Eric Rizzo wrote:
And to get the text file to be on the classpath by default, store it
in the source directory along with your Java code. Eclipse
automatically copies non-Java files from the source directories to the
build output, so they are on the runtime classpath by default.
Alternatively, you can create an additional source directory just for
storing non-Java resources. That is actually the "clean" way to do it.
Hope this helps,
Eric
Eric,
Thank you very much. You have hit the point that I am not clear about.

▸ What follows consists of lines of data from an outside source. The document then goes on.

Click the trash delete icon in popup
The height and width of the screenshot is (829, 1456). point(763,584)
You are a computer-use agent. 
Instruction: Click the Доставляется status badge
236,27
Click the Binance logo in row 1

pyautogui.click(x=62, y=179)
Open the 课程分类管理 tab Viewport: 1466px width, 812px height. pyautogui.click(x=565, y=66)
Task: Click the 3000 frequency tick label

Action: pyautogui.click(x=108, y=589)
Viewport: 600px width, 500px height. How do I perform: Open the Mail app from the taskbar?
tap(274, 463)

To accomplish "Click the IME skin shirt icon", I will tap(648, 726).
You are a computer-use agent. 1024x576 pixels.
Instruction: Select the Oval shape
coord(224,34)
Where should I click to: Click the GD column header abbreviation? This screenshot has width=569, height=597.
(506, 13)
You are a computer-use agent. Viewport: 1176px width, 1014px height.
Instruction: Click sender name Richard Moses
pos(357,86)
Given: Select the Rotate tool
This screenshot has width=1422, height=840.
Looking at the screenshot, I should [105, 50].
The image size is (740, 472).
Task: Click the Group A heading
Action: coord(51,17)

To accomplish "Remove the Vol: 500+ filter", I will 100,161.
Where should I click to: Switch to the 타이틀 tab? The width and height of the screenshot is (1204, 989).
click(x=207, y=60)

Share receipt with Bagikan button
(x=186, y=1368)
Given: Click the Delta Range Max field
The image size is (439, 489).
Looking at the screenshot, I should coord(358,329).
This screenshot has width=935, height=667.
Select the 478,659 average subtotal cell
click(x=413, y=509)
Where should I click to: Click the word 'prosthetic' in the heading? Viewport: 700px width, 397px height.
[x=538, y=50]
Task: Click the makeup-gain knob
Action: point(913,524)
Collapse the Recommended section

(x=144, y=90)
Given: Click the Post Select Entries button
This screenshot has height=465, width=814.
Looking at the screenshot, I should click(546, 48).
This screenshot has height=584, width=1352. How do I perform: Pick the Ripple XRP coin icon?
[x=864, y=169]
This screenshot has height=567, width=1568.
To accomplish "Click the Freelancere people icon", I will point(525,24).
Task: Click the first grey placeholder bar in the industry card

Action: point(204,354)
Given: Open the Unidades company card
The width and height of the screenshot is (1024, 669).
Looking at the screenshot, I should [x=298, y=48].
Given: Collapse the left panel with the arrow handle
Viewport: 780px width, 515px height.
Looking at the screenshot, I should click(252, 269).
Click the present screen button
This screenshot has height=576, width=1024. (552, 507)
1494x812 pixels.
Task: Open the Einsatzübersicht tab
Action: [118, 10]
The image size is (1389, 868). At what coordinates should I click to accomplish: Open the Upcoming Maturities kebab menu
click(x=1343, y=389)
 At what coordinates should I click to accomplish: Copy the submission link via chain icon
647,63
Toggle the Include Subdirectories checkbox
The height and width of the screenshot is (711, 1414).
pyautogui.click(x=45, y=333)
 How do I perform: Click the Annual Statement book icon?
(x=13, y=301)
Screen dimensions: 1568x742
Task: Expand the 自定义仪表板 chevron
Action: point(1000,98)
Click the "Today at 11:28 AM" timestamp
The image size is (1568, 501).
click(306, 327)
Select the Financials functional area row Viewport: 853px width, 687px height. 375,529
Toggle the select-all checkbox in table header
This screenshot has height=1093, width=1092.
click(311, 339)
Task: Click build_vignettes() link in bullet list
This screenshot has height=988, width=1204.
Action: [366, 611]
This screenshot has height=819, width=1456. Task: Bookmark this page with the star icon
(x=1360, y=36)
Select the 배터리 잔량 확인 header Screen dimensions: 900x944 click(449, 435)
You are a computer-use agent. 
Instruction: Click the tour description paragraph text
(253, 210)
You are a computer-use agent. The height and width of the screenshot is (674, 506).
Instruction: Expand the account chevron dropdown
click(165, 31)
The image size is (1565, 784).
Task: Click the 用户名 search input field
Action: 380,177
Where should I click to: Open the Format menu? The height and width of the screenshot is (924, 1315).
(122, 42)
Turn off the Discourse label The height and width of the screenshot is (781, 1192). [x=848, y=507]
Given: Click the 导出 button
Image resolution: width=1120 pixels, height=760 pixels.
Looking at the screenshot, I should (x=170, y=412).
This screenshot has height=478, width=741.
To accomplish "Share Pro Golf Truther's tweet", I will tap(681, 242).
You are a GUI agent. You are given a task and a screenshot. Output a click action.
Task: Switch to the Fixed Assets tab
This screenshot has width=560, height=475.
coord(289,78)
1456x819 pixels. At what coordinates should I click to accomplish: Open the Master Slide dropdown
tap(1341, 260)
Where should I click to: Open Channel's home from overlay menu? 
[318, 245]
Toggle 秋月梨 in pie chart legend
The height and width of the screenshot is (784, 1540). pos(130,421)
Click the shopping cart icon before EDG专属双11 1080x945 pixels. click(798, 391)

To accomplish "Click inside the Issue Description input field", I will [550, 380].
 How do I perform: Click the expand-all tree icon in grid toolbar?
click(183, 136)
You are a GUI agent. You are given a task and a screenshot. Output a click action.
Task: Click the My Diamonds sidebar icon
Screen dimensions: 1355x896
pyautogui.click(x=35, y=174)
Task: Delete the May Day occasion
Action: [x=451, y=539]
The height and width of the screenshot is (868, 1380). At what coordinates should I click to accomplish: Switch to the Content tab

I already have found that my text file, temp.txt was automatically
copied from the source folder (.../src/temp.txt) to the output folder (
.../bin/temp.txt). It was a shock to me. I am glad that you said it to me.
But, the problem remains:
BufferedReader inputStream = new BufferedReader(new
FileReader("temp.txt"));
tells that the file temp.txt cannot be found. I get very confused and
have spent a lot of time. I have tried Fresh, Project->Clean,....
Anything I can think of. But it still don't work. Even hard-coded the
absolute path to temp.txt, Eclipse still cannot find it. So strange!
In the end, I gave up. I moved the file temp.txt to a folder outside of
Eclipse workspace.
BufferedReader inputStream = new BufferedReader(new FileReader("absolute
path to temp.txt"));
It works fine now.
Could you help me a little more? Thank you.